_Task requirements_
Return each line exactly, from the one that has "Task: Decrease Burgier2" through the end of the entries, both ends included. Pictures do not belong.

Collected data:

>>>

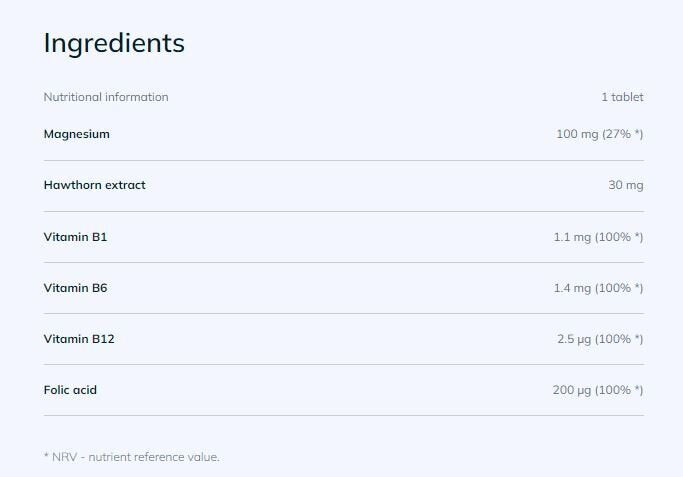Click the 27% NRV value for Magnesium

point(622,134)
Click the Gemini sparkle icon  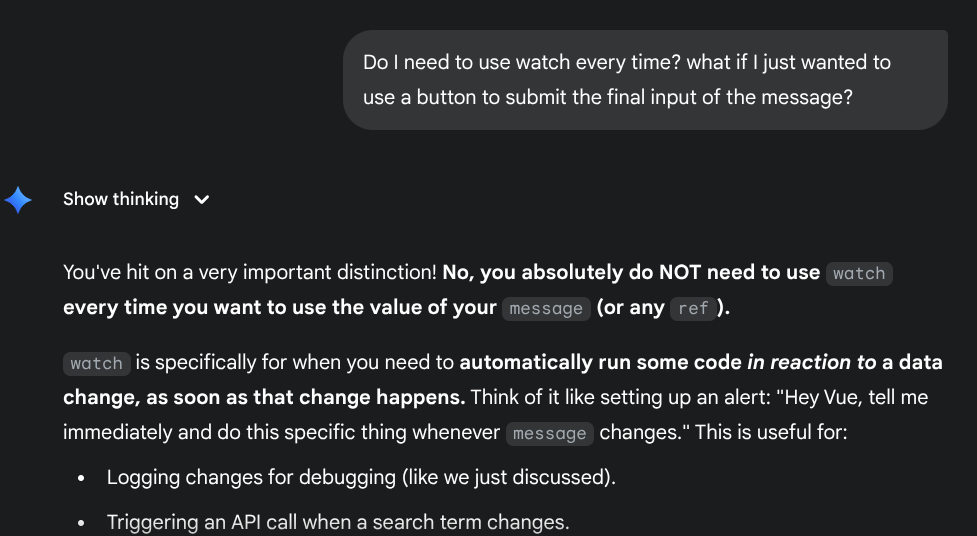pyautogui.click(x=18, y=200)

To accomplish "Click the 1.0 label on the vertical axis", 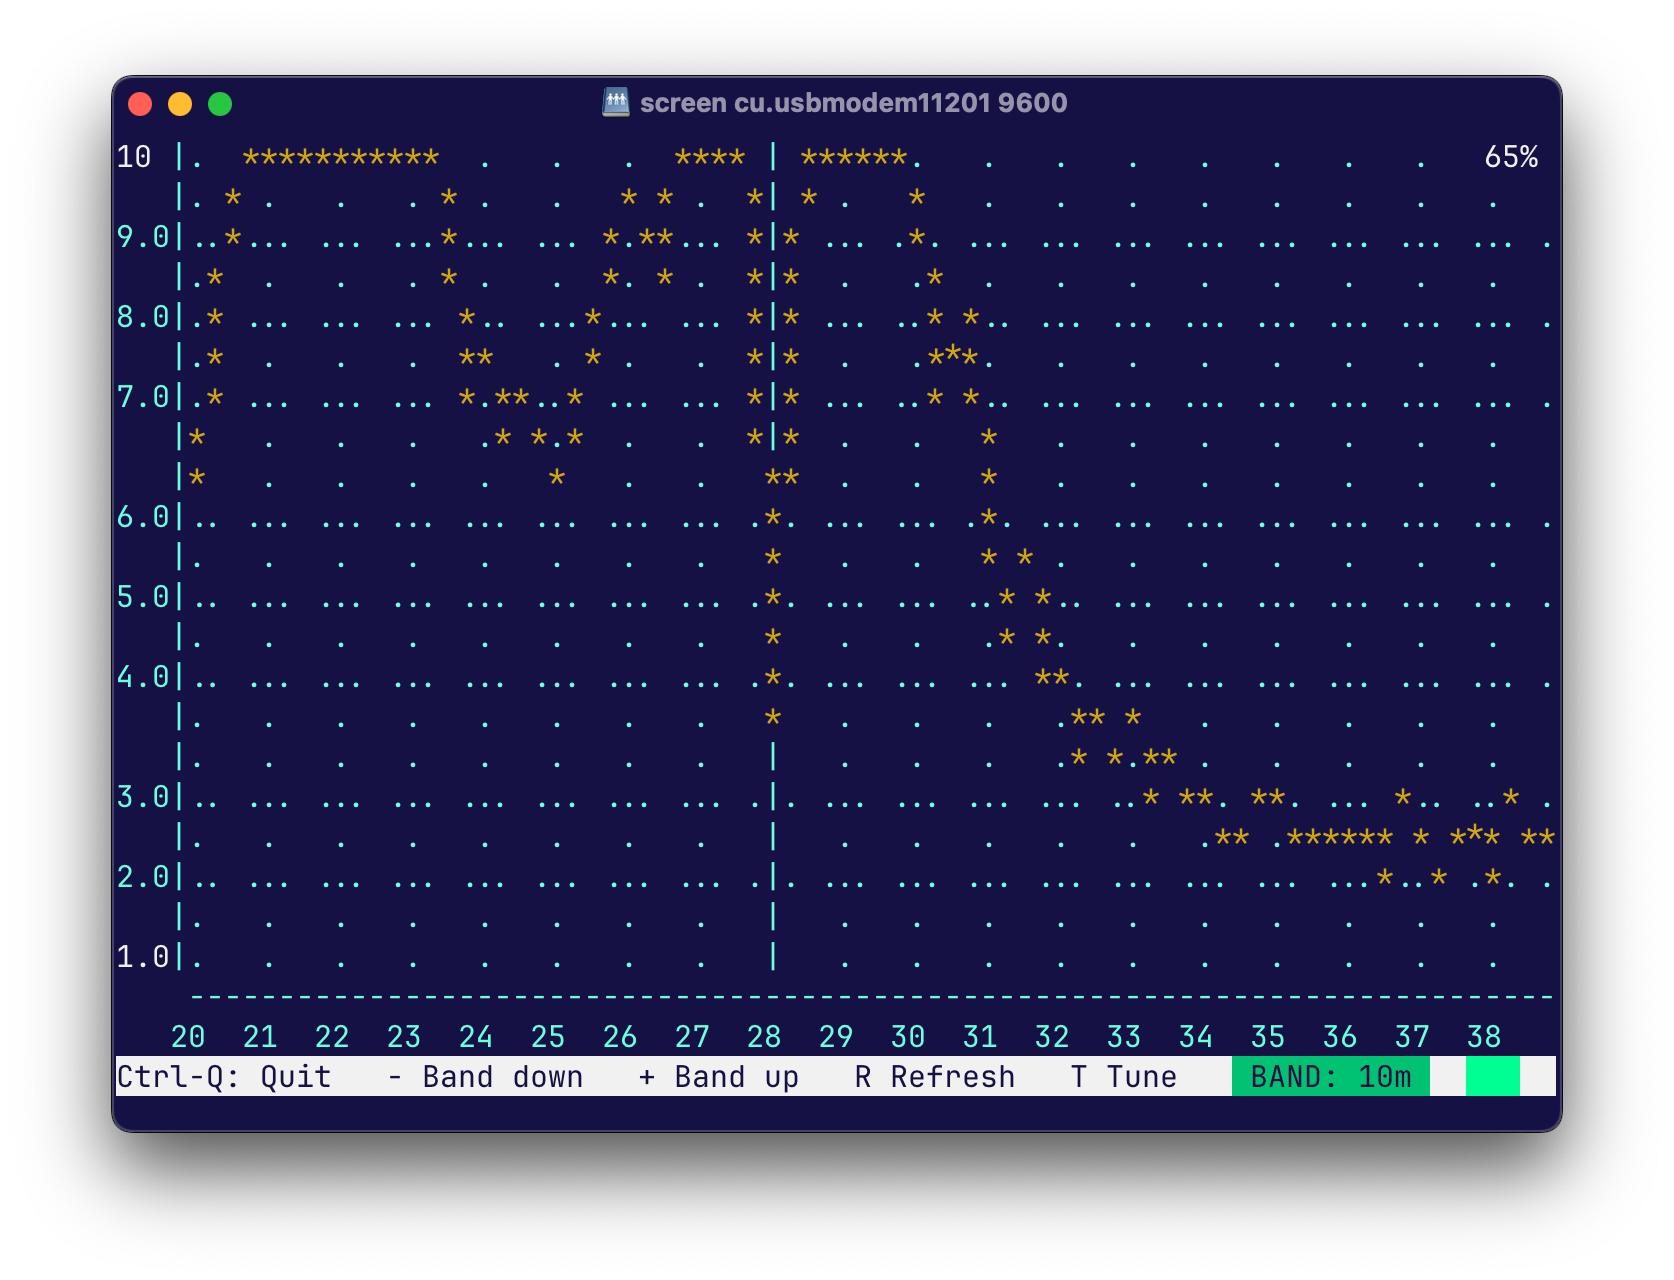I will (143, 957).
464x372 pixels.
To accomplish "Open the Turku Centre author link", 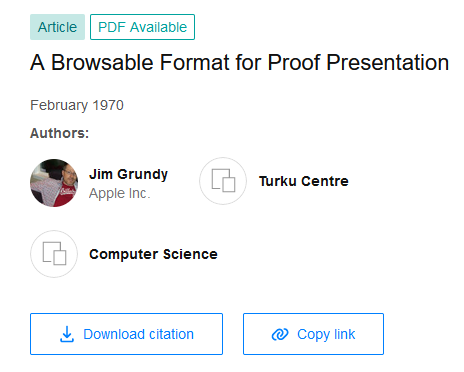I will pyautogui.click(x=304, y=181).
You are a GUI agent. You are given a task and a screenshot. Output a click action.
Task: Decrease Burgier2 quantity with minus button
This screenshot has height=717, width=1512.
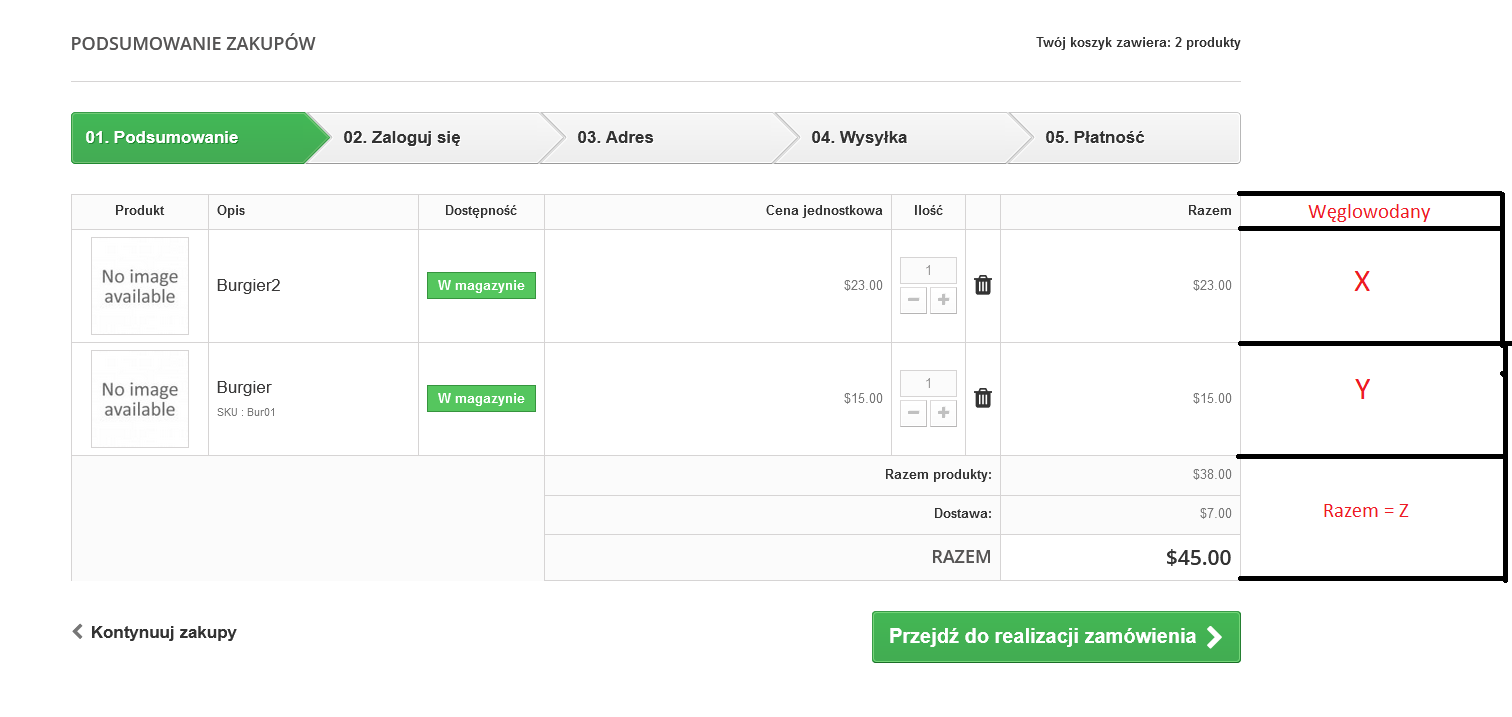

<<<

_Answer section_
Task: Decrease Burgier2 quantity with minus button
This screenshot has height=717, width=1512.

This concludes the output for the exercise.